The Left parties have protested against this completely bogus proposal of linking the Indian gas prices to the international prices. Tapan Sen, MP and a member of the parliamentary standing committee of the ministry of petroleum, has pointed out that in Oman, the KRIBHCO and IFFCO have been getting gas at 0.77 dollar per MBTU since 2006 and it increased only by 15 per cent after six years. Nowhere in the world is the price of gas pegged to international prices, except perhaps for some banana republics, which India is now rapidly in the danger of becoming. Gurudas Dasgupta talked in a press conference last week about this new mega scam and pointed out the impact on the fertiliser and power sectors.

 

Moily's response is quite amazing. He responded by saying that since public sector companies such as GAIL and Indian Oil  are major gas producers, they would also benefit and not only the Reliance. The issue here – which we believe that the minister is not so obtuse that he does not understand – is that while government companies such as GAIL and Indian Oil may benefit, the government will have to shell out even larger amounts as subsidies to the fertiliser and power sectors.

 

The distribution companies in the power sector are currently in the red by Rs two lakh crore, a position which will worsen even more with this hike in gas prices. Already, gas plants of 28,000 MW capacity have either been commissioned or are in the pipeline.
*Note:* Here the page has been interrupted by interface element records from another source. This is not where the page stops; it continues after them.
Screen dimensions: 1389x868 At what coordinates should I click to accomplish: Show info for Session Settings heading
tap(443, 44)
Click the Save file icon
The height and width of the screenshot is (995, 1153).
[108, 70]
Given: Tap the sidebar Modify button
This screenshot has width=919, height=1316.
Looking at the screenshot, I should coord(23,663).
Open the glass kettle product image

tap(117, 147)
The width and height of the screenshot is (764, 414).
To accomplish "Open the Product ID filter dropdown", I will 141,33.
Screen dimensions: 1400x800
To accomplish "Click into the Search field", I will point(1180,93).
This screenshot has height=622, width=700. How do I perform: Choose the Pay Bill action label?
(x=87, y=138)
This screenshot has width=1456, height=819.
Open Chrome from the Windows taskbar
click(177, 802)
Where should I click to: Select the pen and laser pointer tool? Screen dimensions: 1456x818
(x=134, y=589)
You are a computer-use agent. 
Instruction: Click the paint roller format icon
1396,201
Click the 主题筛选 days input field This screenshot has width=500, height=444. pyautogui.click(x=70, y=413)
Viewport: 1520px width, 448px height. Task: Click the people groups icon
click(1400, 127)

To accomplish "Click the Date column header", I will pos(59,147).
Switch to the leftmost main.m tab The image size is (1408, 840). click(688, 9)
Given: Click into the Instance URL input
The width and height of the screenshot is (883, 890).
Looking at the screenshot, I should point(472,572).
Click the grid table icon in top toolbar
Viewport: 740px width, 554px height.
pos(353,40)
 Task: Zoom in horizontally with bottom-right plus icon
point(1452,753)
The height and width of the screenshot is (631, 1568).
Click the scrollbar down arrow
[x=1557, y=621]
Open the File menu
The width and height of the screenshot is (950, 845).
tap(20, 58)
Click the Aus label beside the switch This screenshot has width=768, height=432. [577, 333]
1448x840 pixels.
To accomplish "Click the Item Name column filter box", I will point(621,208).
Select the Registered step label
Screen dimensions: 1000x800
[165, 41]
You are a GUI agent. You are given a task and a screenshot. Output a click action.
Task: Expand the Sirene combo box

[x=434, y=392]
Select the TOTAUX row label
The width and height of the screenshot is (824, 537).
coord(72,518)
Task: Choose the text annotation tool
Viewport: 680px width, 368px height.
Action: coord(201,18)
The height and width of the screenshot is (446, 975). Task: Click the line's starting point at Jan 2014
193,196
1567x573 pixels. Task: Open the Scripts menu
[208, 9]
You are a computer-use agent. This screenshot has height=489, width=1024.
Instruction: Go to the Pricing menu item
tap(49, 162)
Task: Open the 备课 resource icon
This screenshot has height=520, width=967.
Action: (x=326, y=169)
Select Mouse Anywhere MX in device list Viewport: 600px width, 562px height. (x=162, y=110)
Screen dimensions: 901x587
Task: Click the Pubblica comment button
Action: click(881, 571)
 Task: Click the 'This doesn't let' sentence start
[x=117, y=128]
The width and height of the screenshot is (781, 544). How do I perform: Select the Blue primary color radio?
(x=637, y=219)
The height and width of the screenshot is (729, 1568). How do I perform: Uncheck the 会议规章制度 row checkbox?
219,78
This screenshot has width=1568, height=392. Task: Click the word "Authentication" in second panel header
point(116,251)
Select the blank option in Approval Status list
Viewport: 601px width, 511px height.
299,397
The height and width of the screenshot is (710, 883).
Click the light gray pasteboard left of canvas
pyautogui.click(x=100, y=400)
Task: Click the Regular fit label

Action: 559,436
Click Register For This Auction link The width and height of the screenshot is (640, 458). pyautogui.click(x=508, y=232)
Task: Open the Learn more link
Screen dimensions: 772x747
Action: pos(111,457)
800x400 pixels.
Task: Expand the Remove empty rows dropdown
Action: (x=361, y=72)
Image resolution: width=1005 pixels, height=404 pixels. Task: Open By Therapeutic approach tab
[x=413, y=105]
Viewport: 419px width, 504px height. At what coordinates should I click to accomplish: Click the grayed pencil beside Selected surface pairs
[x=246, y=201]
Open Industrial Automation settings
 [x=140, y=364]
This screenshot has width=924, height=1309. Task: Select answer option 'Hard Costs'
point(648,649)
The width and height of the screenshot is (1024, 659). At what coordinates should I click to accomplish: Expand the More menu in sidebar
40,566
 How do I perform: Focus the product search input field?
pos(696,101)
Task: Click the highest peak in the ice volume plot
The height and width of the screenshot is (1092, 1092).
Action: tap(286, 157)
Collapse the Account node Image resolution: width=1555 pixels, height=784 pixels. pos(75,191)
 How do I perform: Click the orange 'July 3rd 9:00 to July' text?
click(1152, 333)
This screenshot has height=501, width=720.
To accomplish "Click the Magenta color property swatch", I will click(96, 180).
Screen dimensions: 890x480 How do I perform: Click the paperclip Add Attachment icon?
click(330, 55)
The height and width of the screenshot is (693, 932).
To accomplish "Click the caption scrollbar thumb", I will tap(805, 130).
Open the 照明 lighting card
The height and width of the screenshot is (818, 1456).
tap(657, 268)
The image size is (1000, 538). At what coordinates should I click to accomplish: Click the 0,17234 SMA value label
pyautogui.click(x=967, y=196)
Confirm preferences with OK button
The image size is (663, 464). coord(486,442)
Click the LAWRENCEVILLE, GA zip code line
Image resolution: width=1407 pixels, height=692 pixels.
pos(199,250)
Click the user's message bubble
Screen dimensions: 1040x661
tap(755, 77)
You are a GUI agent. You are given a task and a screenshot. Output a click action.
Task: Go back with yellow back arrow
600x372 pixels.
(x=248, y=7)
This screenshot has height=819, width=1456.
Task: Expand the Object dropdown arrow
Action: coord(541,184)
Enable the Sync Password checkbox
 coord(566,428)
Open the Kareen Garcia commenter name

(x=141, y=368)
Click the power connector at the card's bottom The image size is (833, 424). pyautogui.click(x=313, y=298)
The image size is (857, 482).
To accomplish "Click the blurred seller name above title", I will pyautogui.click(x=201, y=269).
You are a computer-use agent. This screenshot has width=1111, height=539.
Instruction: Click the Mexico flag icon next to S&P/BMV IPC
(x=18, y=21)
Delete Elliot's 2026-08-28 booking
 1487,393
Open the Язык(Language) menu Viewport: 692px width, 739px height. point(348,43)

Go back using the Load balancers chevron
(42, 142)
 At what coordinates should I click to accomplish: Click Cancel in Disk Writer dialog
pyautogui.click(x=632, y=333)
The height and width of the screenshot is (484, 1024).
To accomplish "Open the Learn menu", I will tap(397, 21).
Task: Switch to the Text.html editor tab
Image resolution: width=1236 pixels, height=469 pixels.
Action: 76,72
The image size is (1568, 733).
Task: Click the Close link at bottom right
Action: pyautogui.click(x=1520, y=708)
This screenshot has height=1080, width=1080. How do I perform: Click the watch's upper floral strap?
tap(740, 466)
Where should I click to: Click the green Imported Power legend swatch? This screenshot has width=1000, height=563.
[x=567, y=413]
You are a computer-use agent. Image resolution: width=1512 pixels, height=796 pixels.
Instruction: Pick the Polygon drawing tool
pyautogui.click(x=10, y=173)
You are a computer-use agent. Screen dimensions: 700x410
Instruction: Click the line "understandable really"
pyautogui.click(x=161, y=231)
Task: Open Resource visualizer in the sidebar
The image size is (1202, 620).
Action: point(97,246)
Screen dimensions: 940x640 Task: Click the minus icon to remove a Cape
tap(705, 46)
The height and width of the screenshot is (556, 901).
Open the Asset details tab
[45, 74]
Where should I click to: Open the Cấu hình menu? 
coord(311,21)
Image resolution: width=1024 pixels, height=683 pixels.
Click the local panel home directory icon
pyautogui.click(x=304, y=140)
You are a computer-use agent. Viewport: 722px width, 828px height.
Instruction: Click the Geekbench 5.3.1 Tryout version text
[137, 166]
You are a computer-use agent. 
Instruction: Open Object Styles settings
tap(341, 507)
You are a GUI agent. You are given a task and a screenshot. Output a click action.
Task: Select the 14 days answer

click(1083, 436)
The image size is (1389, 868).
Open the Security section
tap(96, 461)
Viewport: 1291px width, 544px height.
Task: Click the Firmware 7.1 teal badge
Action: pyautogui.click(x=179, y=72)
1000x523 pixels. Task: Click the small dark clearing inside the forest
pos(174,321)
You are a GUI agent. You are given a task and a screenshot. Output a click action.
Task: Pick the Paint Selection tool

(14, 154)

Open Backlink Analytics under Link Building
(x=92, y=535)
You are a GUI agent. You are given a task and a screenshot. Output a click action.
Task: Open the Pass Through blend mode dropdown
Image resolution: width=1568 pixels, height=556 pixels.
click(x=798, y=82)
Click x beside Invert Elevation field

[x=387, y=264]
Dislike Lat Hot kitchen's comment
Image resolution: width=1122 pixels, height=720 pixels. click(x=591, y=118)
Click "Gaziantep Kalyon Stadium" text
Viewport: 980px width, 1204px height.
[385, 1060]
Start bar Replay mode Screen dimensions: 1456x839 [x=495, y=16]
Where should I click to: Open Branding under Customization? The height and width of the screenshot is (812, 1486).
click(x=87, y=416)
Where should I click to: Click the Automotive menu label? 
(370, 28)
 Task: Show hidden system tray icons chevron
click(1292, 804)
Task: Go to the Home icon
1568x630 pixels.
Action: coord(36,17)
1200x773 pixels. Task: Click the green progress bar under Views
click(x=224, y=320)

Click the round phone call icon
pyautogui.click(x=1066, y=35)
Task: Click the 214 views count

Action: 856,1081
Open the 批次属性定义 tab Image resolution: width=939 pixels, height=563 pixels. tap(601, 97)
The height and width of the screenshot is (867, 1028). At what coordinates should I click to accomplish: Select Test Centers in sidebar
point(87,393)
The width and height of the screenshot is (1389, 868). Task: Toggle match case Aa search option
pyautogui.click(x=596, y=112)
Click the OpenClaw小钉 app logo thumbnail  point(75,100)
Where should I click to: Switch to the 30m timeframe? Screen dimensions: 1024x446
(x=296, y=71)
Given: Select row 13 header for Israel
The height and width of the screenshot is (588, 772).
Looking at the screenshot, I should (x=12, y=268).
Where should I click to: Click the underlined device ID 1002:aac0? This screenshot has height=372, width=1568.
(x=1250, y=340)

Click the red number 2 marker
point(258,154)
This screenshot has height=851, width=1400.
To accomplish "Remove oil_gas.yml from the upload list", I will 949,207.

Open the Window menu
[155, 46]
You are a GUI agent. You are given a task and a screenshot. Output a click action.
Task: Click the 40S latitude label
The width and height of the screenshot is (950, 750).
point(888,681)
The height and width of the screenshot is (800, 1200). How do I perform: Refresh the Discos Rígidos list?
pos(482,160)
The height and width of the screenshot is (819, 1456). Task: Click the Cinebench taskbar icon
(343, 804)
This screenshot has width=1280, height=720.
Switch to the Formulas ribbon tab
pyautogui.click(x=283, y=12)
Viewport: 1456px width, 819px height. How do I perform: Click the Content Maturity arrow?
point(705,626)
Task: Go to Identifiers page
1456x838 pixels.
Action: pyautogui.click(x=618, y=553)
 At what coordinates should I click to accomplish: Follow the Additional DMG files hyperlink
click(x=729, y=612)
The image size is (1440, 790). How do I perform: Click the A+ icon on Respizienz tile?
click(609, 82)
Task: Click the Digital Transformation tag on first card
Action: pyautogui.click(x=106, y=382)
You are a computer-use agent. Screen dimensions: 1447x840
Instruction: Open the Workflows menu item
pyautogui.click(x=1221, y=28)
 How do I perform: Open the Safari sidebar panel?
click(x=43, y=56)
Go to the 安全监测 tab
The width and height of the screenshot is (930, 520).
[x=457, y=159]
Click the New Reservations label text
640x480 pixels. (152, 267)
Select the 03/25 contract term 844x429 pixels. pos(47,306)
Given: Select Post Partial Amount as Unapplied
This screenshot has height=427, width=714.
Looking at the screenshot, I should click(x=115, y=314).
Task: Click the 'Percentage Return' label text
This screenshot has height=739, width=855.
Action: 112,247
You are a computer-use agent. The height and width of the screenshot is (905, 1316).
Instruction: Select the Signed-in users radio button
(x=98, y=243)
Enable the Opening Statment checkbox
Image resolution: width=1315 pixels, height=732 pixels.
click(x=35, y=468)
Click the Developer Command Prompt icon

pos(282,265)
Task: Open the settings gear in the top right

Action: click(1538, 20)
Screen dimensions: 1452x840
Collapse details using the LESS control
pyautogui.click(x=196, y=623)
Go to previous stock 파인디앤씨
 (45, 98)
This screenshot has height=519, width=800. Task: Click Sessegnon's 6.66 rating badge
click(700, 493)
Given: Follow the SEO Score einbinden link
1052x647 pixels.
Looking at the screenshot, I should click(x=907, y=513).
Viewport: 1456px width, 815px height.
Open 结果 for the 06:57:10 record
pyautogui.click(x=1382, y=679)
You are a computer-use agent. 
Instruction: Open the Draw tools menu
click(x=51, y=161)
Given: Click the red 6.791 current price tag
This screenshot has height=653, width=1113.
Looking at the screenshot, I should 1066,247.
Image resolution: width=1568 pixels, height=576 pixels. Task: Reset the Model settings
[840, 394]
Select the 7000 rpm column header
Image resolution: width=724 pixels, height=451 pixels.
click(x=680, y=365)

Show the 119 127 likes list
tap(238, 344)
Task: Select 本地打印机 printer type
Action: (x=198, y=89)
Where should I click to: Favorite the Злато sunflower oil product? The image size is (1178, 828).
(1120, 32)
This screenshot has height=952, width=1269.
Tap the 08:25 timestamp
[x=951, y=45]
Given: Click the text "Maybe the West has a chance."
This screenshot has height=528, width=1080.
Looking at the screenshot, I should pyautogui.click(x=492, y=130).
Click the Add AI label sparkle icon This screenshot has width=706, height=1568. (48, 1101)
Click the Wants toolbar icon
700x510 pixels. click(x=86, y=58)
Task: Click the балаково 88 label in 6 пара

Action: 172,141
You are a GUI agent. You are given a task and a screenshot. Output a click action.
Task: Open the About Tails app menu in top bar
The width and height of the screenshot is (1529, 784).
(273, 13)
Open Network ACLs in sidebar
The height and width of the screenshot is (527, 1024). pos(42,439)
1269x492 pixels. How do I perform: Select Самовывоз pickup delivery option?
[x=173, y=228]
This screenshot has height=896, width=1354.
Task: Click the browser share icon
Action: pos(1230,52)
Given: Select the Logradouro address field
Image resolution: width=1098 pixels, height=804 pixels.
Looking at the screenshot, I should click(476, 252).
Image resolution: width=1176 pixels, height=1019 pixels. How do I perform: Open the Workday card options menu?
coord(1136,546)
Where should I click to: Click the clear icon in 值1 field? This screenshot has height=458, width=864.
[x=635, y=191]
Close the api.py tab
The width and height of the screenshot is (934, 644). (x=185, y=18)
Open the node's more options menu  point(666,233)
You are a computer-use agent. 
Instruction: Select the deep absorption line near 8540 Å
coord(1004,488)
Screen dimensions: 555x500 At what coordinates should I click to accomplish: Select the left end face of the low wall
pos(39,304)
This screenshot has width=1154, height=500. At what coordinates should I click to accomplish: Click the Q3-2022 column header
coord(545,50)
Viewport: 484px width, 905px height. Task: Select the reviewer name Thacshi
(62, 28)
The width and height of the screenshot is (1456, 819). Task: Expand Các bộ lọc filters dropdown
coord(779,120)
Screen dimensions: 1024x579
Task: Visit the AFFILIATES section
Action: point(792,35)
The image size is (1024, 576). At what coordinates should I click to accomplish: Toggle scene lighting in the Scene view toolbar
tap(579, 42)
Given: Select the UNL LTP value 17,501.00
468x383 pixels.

All of them will become sick if the gas price rises beyond five dollars per MBTU. We then have to either write off the investment in these 28,000 MW of power plants or subsidise the huge gap between the gas and coal prices.

 

Moily has also said that if we do not raise the gas prices to international levels, we would have to import gas which will cost us much more than the current gas prices. Again, this is funny logic: we will have to pay the import prices for all our indigenous gas. In other words, we would be paying import gas prices without importing any gas!

 

The Reliance is holding the country to ransom by cutting down on gas production and starving the existing power and fertiliser plants linked to the KGD6 gas field allocations. The Reliance has cut down its production from 56 MMSCMD, which it was doing at one time, to about 34 MMSCMD currently. This has already impacted a number of plants, particularly in Andhra Pradesh.

 

The Tatas and the Adanis had also adopted a similar strategy with success. They cut down their power production when the cost of imported coal went up and claimed that they would not be able to supply power unless their contracts were changed. In both cases, nobody talked about the other solution. If the KGD6 gas fields and the Tata's and Adani's power plants cannot be run under the existing contracts, the government has the right to nationalise them outright and run them on its own. But then, under the current dispensation, nationalisation is a dirty word, while the word capital is sacred --- and so are the capitalists!

 

The gas pricing issues brings out once again how this government is deeply compromised; or it is ideologically so blinkered that it does not see plain common sense. Knave or fool, take your pick!